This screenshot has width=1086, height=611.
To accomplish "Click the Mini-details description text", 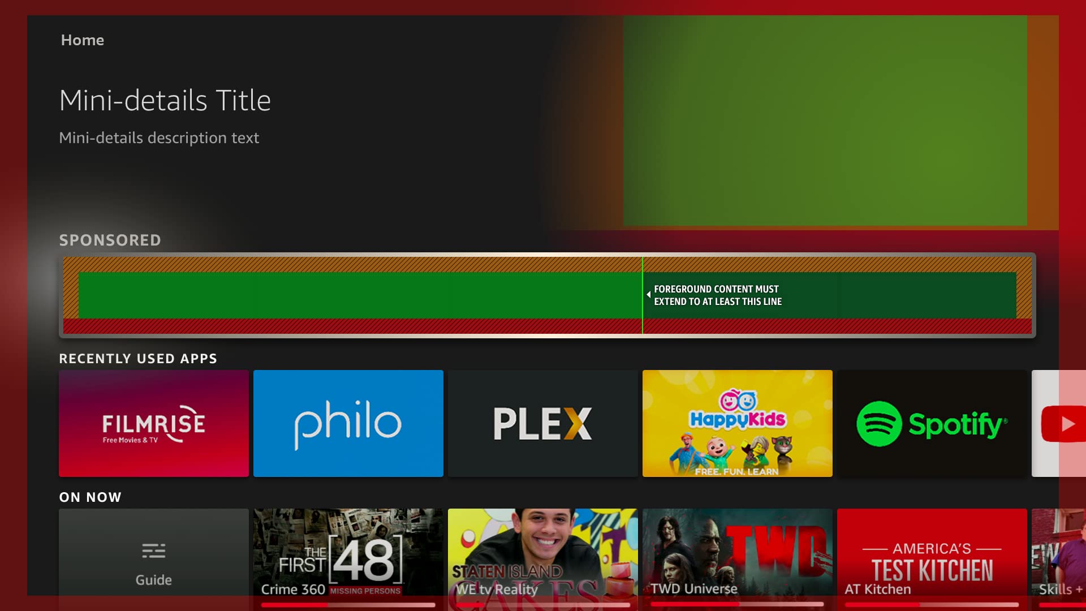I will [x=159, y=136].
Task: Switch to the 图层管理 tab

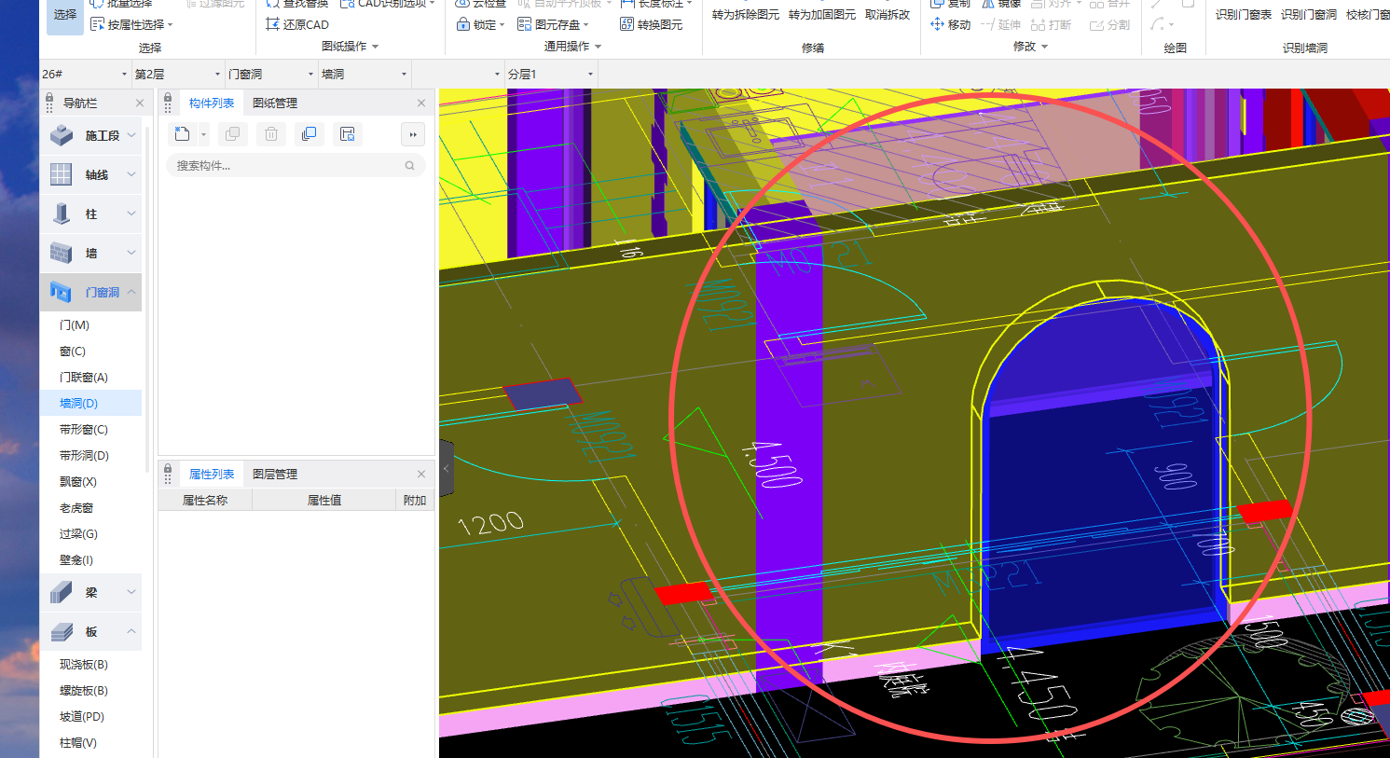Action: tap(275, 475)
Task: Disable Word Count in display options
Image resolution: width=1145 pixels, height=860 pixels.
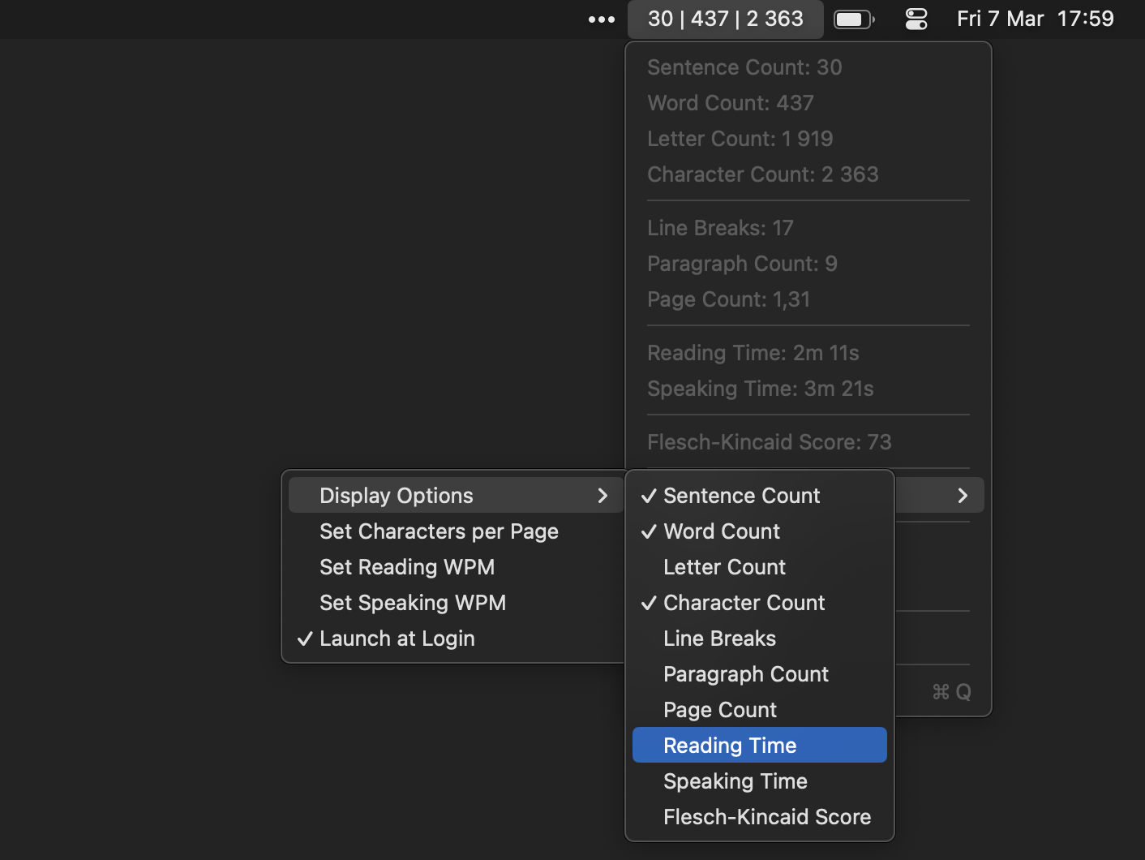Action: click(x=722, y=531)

◆ WHAT IS NEEDED
Copy out, without any pictures, the lines of the records above from the one containing "Task: Disable Word Count in display options" through the final line, both ends included.

◆ EXPECTED ANSWER
Task: Disable Word Count in display options
Image resolution: width=1145 pixels, height=860 pixels.
Action: click(x=722, y=531)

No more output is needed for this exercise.